The transformation is forcing Christians who live in Eastleigh—Kenyan, Somali, or other—underground. “On Sundays we used to carry our Bibles and go to church,” said the Christian leader. “Now we have to hide. We have to be underground.” Worship and fellowship take place in houses away from public view, he said, and many who come are refugees—from Somalia, Ethiopia, and Democratic Republic of Congo—believers who say that despite the rising violence and persecution, they have nowhere else to go.
Fourth estate in exile
Mohamed Garane, Mohydin Hassan, and Maahiye Abdinoor Yusuf have one thing in common: They are all Somali journalists exiled in Kenya as a result of war and terrorism in their country.
In 2008 there were about 380 journalists working in Somalia, but according to Garane, more than 80 have been exiled to different countries in East Africa. Many have fled as a result of persecution by militias and other groups hostile to the media. Life as a refugee isn’t easy, and restrictive laws in the countries where they are exiled make it hard for them to continuing working—and for important stories from Somalia to be told.
Some, like journalist Hassan Jaceyl, don’t survive the war-time duty. Jaceyl died last year in a Nairobi hospital of injuries he suffered after coming under attack in Somalia.
Garane, who serves as training secretary of the National Union of Somali Journalists, says the 18 Somali journalists living in Nairobi cannot be employed legally because the government of Kenya refuses to give them the necessary documents. He’s worked to initiate talks with the Media Council of Kenya and the Kenya Union of Journalists to win recognition and accreditation from the Kenyan agencies for Somalis. And to secure their protection.
Mohydin Hassan, a news editor for Radio Shebelle in Mogadishu, had to flee the Somalian capital, Mogadishu, in 2012 after two men accosted him as he left work. They shot him and left him for dead. The assailants, suspected al Shabaab militants, fired seven bullets at him, and one hit him just above the chest. In April doctors flew him to Nairobi for further treatment and to escape from further suspected targeted attacks. Warring sides in the Somalian conflict target journalists to intimidate them into silence, Hassan said. Even after leaving Mogadishu, his assailants continued to threaten him through email, via his cell phone, and on Facebook.
Maahiye Abdinoor Yusuf, another journalist from Somalia, has lived in exile in Kenya for the last two years. Like Hassan, he ran away from Baaidoa, an al Shabaab stronghold, after militants threatened his life. While he longs to work, and is prohibited, he also cannot go back home because of insecurity.
In late August Somalia’s parliament overwhelmingly elected a new president, the first planned legitimate transfer of power in the country in more than 20 years of civil war. Since that time government forces fighting alongside African Union troops have made important gains against al Shabaab and other militant groups.
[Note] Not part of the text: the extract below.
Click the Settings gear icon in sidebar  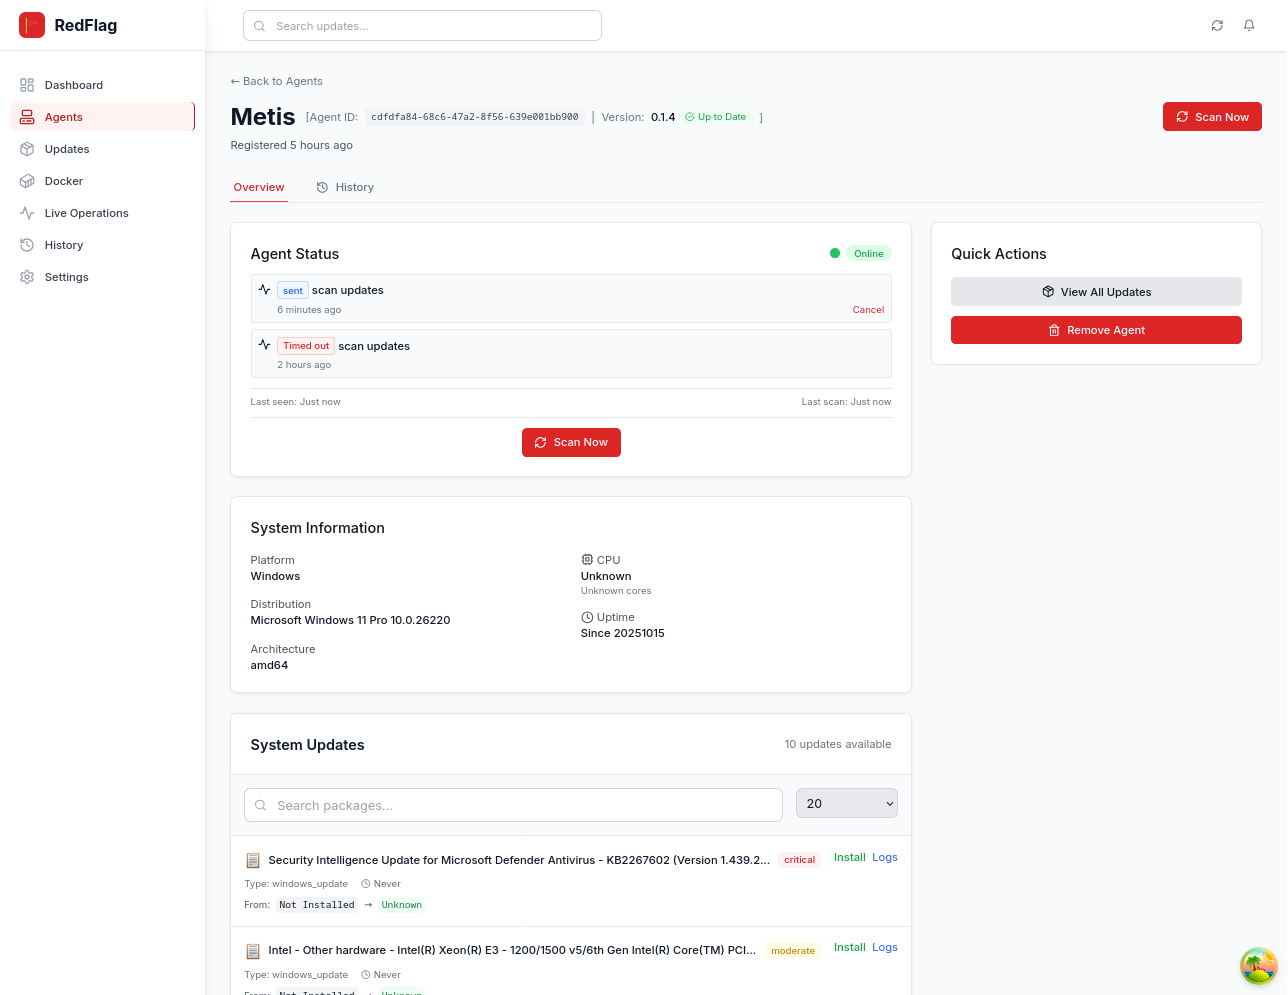(27, 277)
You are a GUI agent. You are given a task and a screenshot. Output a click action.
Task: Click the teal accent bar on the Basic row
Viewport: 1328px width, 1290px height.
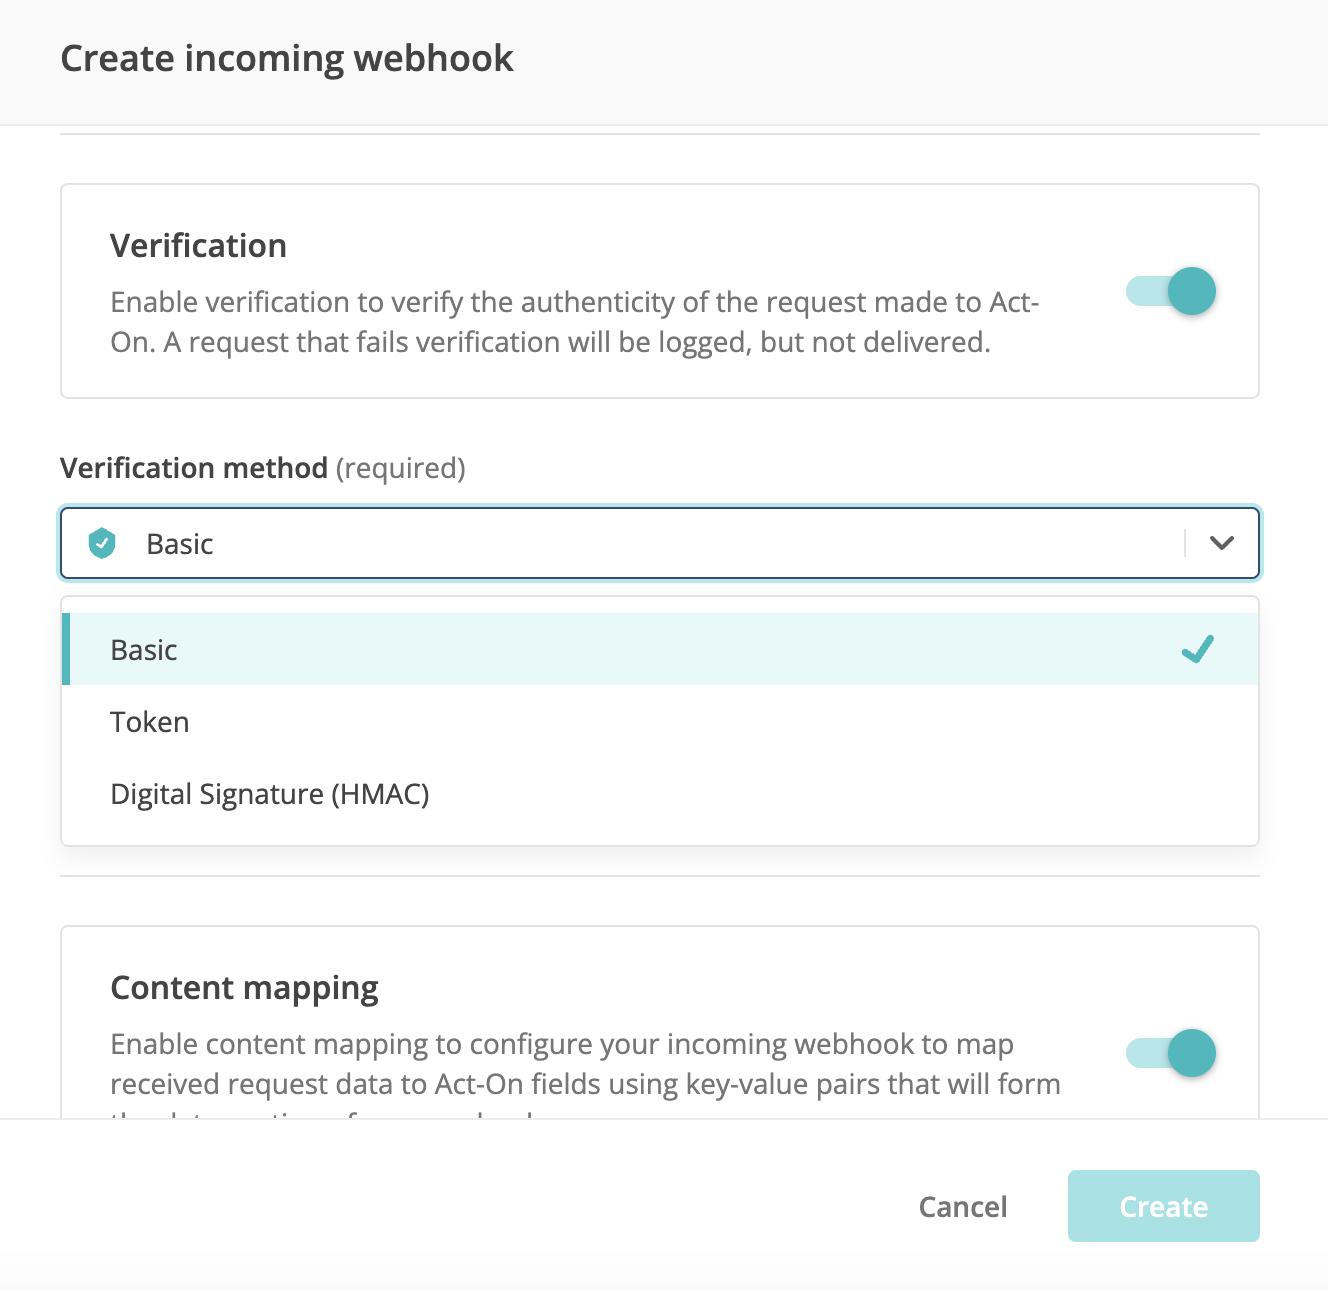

Representatives of media organizations, human-rights groups, and union officials launched a campaign to bring militants to trial for their crimes, and to raise concern over the upsurge of human-rights violations against journalists. In 2012 nine journalists were killed, yet no one has been held accountable for those crimes.
Mohydin would like also to see a return of peace in his country so that he can return. For now, the exiled journalists living in Kenya have formed an umbrella organization, Somali Exiled Journalists Association. But they are waiting for a new level of stability under the new government—so they can get back to work.